Toda a região de Aratu, onde a gente tem o CIA [Centro Industrial de Aratu], a região de Camaçari, o porto, é fonte de contaminantes orgânicos e inorgânicos. Aí a gente tem a região da RLAM [Refinaria Landulpho Alves], com os impactos associados à indústria do petróleo. Tem o Terminal Marítimo de Madre de Deus, com os hidrocarbonetos. Já em Itapagipe, tem o histórico da Companhia Química do Recôncavo, que foi a grande fonte de mercúrio para aquela região, além de uma quantidade muito grande de esgoto. No Subaé, a principal fonte é a Plumbum, que está desativada há 30 anos, mas que ainda hoje a gente vê os sinais disso. Algumas regiões do Subaé não têm organismos vivendo nos sedimentos porque as condições são impróprias. Pegar um barco e subir o Subaé é muito triste. Os mangues são muito estragados, a gente vai vendo aquelas casas muito simples com a tubulação de esgoto caindo na água do rio... É difícil assistir a isso. E a região também tem uma indústria de celulose que é altamente contaminante. O que nós podemos fazer para que esses níveis de contaminação diminuam, para que a gente cause menos impactos crônicos? Os órgãos ambientais hoje têm informações suficientes para tomar medidas para melhorar a gestão da baía, para promover ações compensatórias.
Isso não está sendo feito?
Não de maneira ampla. Podem existir algumas ações isoladas. E a baía é um patrimônio muito importante. A história do Brasil começou aqui. E é importante não apenas do ponto de vista histórico, mas econômico também. A gente não pode permitir que os ecossistemas se degradem e a gente simplesmente assista a isso de maneira passiva.

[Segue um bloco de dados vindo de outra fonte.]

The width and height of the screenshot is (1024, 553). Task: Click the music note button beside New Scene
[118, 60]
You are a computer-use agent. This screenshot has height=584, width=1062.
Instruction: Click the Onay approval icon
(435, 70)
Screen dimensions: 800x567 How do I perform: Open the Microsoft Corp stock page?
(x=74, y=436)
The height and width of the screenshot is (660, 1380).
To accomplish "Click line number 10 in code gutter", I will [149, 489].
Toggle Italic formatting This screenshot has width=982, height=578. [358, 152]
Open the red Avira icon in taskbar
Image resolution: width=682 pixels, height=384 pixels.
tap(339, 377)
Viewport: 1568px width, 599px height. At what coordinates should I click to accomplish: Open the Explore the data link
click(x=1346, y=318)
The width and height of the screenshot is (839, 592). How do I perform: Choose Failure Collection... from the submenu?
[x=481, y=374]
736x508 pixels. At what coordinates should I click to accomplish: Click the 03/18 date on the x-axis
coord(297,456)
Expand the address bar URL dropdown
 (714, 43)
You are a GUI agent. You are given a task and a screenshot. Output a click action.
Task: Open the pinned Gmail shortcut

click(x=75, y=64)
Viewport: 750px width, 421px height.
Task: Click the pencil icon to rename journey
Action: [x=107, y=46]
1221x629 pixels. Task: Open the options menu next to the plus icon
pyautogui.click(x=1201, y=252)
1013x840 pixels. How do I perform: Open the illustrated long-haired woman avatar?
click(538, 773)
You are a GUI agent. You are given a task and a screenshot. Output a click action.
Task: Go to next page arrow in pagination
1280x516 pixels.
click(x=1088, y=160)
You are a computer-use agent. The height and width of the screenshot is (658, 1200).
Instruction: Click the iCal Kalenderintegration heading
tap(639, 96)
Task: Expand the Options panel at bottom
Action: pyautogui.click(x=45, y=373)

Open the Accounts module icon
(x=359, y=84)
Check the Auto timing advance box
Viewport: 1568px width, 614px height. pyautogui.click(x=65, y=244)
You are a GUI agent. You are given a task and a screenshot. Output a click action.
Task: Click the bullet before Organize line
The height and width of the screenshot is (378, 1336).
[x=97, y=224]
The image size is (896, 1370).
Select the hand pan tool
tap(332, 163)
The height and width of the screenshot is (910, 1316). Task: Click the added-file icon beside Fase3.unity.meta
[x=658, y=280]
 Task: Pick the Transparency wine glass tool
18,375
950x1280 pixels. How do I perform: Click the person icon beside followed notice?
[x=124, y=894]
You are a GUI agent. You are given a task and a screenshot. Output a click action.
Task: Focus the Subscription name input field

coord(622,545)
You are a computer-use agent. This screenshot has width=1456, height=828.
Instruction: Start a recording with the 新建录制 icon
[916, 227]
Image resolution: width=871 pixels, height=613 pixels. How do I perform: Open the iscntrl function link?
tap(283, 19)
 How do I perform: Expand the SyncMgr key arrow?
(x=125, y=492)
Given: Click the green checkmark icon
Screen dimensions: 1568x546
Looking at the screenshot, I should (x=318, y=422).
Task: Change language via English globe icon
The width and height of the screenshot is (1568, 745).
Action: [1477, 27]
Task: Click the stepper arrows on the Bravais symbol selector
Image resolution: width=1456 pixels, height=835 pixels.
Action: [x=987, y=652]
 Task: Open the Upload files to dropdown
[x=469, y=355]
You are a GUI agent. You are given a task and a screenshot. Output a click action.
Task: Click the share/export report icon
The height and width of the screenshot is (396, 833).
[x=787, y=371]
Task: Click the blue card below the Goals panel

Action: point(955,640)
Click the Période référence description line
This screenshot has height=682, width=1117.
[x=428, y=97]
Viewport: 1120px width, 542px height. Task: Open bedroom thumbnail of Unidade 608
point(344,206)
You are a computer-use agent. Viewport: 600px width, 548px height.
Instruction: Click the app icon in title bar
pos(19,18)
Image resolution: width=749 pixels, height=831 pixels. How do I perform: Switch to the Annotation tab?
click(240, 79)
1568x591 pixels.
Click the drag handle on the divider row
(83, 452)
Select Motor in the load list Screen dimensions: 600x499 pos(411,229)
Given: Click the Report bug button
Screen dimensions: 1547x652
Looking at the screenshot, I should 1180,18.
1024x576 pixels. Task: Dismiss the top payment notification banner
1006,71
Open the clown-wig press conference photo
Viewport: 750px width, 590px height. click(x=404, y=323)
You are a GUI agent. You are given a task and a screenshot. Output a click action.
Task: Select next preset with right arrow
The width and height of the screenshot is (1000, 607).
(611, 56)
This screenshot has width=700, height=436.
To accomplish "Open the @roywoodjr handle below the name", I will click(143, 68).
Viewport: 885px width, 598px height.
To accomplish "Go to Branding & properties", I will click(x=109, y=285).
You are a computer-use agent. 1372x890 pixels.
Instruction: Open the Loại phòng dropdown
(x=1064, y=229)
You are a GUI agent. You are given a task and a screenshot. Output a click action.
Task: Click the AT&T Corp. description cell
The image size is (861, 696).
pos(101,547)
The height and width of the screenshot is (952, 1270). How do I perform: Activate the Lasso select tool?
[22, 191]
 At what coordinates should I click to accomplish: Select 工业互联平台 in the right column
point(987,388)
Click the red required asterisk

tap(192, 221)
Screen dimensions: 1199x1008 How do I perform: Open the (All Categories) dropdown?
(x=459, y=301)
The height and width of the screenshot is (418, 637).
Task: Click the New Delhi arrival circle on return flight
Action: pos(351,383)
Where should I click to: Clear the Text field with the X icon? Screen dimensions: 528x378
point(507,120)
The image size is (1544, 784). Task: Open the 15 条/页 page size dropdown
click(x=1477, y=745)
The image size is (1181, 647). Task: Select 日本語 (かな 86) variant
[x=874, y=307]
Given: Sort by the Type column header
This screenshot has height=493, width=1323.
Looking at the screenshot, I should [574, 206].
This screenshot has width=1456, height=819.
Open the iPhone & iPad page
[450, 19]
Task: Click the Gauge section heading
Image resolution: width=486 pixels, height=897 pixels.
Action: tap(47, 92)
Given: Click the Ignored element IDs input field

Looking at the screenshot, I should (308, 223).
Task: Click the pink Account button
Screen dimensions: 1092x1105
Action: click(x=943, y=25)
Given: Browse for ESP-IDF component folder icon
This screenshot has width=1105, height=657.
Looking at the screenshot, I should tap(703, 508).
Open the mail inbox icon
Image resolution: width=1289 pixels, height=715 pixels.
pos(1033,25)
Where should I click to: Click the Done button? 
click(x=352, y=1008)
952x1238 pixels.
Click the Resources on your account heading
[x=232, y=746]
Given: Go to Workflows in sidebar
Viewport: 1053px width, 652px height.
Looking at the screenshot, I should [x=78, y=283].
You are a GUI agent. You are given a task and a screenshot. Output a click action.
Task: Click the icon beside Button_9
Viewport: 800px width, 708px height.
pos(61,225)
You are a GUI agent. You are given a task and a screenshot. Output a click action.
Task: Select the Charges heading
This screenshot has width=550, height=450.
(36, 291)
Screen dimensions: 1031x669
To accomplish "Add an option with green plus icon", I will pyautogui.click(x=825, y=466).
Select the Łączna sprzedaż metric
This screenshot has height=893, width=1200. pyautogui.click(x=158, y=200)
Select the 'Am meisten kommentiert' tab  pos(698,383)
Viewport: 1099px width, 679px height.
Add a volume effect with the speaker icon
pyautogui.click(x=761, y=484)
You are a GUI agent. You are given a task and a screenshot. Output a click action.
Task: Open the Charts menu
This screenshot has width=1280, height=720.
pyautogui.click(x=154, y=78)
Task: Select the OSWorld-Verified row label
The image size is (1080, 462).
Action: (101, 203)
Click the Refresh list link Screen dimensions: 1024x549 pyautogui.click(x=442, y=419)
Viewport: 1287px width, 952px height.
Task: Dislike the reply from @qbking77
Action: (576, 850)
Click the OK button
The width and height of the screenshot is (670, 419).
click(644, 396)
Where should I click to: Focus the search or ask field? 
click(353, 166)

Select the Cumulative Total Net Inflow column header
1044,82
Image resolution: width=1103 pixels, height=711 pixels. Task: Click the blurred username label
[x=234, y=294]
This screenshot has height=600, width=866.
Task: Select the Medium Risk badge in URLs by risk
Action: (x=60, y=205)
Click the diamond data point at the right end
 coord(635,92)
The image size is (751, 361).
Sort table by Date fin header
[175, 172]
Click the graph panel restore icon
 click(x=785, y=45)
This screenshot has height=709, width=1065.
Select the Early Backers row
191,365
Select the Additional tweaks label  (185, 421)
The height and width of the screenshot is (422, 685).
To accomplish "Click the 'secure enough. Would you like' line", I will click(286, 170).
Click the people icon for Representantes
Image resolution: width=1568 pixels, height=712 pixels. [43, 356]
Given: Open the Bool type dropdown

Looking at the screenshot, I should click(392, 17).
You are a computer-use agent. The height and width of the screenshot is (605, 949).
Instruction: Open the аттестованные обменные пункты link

Recentemente, casas foram demolidas em Cacha Pregos, em Itaparica, por conta do avanço do mar. As pesquisas realizadas pelo projeto BTS possibilitam associar esse avanço ao aquecimento global?
O pesquisador Guilherme Lessa tem trabalhado com essas séries temporais. Se a gente pegar padrões de temperatura da água, por exemplo, a gente vê claramente que tem mudanças. A gente pode medir isso, por exemplo, com branqueamento de coral. Isso a gente já evidenciou na BTS. Os últimos cinco anos foram os mais quentes que a gente teve globalmente em termos de temperatura da água do mar. Isso é inquestionável. Mas para fazer essas relações localmente, dentro de uma baía, é preciso ter séries temporais bastante longas. A falta desse monitoramento de longo prazo foi justamente o grande mote para criar o projeto BTS.